The results of his own journey are set forth in a compelling show of some 100 paintings and sketches on view through Jan. 15 at the Institut du Monde Arabe in Paris, "Delacroix: The Voyage to Morocco," curated by Brahim Alaoui.

What did he find there? Basically confirmation, in the real world, of the shape of his own temperament. The leader of the Romantic movement in French painting, Delacroix was both fervid and exceptionally contained. He adored energy -- the fury of stallions rearing and biting one another in a stable, ignoring the efforts of their Arab grooms; the flash in a fighter's eye; the tensed muscles of a lion. He drank color: sonorous reds and browns, flashes of green, veils of cold blue -- a palette he had learned from Rubens. But at the same time he knew, as his idols Rubens and Titian had known, that all the passion in the world is aesthetically useless unless it has the container of form: it was his classical heritage that gave measure, shape and intensity to experience.

Morocco meant both these things. "This people is wholly antique," he wrote in Tangier; its Arab men and Jewish women -- Arab women were not paintable, since they would not remove their veils for a Western stranger -- possessed, in his eyes, "the majesty which is lacking among ourselves in the gravest circumstances." Years later he confided in a letter to a friend that "it was among these people that I really discovered for myself the beauty of antiquity." And not only of antiquity, either. De Mornay was amused to see that when Delacroix was finally admitted to a harem, he became so overexcited that he had to be calmed down with sorbets.

For Delacroix, this antiquity involved color, as for Ingres -- his opposite -- it did not. David and Ingres had given France a colorless antiquity, an abstracted classicism of white marble.

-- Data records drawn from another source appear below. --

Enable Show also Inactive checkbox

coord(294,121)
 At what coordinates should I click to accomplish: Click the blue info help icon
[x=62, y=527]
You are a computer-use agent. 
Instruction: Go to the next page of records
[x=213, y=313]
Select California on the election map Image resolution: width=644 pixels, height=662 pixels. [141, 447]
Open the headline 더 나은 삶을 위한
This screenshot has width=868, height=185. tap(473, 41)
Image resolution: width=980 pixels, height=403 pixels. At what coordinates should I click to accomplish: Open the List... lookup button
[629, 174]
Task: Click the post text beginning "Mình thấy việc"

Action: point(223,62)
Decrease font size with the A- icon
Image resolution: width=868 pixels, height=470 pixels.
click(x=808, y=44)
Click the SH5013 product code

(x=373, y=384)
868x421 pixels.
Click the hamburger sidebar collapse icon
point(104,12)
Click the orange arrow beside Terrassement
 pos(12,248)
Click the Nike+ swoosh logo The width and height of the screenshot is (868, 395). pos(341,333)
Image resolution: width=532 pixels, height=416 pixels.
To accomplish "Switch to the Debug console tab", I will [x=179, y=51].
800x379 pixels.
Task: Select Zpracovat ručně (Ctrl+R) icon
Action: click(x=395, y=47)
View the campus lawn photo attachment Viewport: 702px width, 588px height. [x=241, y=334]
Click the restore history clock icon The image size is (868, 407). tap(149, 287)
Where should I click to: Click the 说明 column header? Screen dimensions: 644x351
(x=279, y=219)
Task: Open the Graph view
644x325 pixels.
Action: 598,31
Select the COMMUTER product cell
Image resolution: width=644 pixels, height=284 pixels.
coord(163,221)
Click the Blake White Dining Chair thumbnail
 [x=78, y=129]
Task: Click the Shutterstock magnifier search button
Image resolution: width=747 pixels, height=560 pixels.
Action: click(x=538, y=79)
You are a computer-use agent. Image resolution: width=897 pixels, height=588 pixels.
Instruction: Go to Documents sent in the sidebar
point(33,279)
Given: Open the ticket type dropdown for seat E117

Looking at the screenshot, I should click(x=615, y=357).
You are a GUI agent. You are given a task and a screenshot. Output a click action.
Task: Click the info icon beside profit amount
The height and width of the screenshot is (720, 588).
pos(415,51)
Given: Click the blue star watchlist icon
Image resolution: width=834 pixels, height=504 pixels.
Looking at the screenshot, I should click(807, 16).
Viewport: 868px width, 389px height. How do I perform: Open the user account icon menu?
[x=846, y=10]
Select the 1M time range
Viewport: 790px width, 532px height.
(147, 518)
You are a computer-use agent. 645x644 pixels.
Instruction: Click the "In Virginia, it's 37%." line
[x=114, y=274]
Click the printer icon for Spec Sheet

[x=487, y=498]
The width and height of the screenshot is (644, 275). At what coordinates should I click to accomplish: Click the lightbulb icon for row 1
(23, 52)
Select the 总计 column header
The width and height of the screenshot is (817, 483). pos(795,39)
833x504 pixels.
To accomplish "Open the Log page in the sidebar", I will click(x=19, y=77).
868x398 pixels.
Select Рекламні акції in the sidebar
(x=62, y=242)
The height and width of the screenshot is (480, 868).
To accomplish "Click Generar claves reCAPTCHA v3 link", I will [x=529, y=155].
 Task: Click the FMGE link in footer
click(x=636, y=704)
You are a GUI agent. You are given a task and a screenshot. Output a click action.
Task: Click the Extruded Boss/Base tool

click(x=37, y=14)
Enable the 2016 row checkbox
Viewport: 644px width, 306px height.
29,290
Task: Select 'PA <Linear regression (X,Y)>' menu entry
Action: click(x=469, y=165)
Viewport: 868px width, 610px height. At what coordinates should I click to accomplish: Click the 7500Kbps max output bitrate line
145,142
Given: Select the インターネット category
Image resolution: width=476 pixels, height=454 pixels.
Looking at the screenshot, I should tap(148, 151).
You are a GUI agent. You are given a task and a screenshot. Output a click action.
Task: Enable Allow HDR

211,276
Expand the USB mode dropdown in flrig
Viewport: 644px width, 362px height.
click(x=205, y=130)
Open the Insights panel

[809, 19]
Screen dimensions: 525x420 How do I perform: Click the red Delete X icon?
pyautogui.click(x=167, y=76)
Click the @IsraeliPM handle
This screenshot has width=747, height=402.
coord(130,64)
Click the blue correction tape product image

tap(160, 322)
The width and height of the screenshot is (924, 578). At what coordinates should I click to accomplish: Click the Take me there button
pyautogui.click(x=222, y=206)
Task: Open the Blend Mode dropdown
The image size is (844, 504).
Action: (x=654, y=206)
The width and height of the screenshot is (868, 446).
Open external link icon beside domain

What Delacroix got from the arts of Morocco -- woven and dyed fabrics, leather, tiles and pots -- was a sense of extraordinarily vibrant and free color, "barbaric" in French eyes but wholly natural (or so he now realized) to him.

You see it announcing itself in his watercolor drawing of a Jewish bride in Tangier, whose costume, in all its fantastic profusion of embroidery, overlays and gold jewelry, is suggested in a few washes of pink, vermilion, blue and yellow. He developed it to full pitch in the oil paintings he did later in his Paris studio. It would lead to the packed density of pattern-on-pattern in Women of Algiers (1834) and receive its homages from both Matisse and Picasso.

| For them, it pointed to abstraction. But in Delacroix's case it was supported by an intimate sense of detail. Nowhere does Delacroix's curiosity about what he saw reveal itself more fully than in the Moroccan drawings. He was determined to get everything right, to bring back exact memory in an age before photography: the weave of a coarse djellaba conveyed in thin licks of wash; the violent white light on a wall; a chaotic still life of saddles, blankets and flintlocks piled in the corner of a guardhouse behind a pair of sleeping soldiers, whose robes give them the monumental air of tomb sculptures. The drawings, individually but even more so as a series, express an immense excitement about the world's variety. They underwrote the authenticity of his later paintings, reinforcing their fictions.

After Morocco, Delacroix lost whatever interest he might once have felt in the mandatory artist's trip to Italy. "Rome is no longer in Rome," he would say. "The Romans and Greeks are here at my door, and I know them face-on; the marbles are truth itself, but you have to know how to read them, and we poor moderns have only seen hieroglyphs in them." Morocco saved him from the abstraction that had weakened French responses to the classic. A painting like his Military Exercises of the Moroccans (1832) shows Delacroix using real life -- the ceremonial charge and fusillade of Arab warriors, rearing on their explosively energetic mounts like showoff bikers doing wheelies -- to recall the truth of energy and immediacy that people must have seen in marble battles 2,000 years before.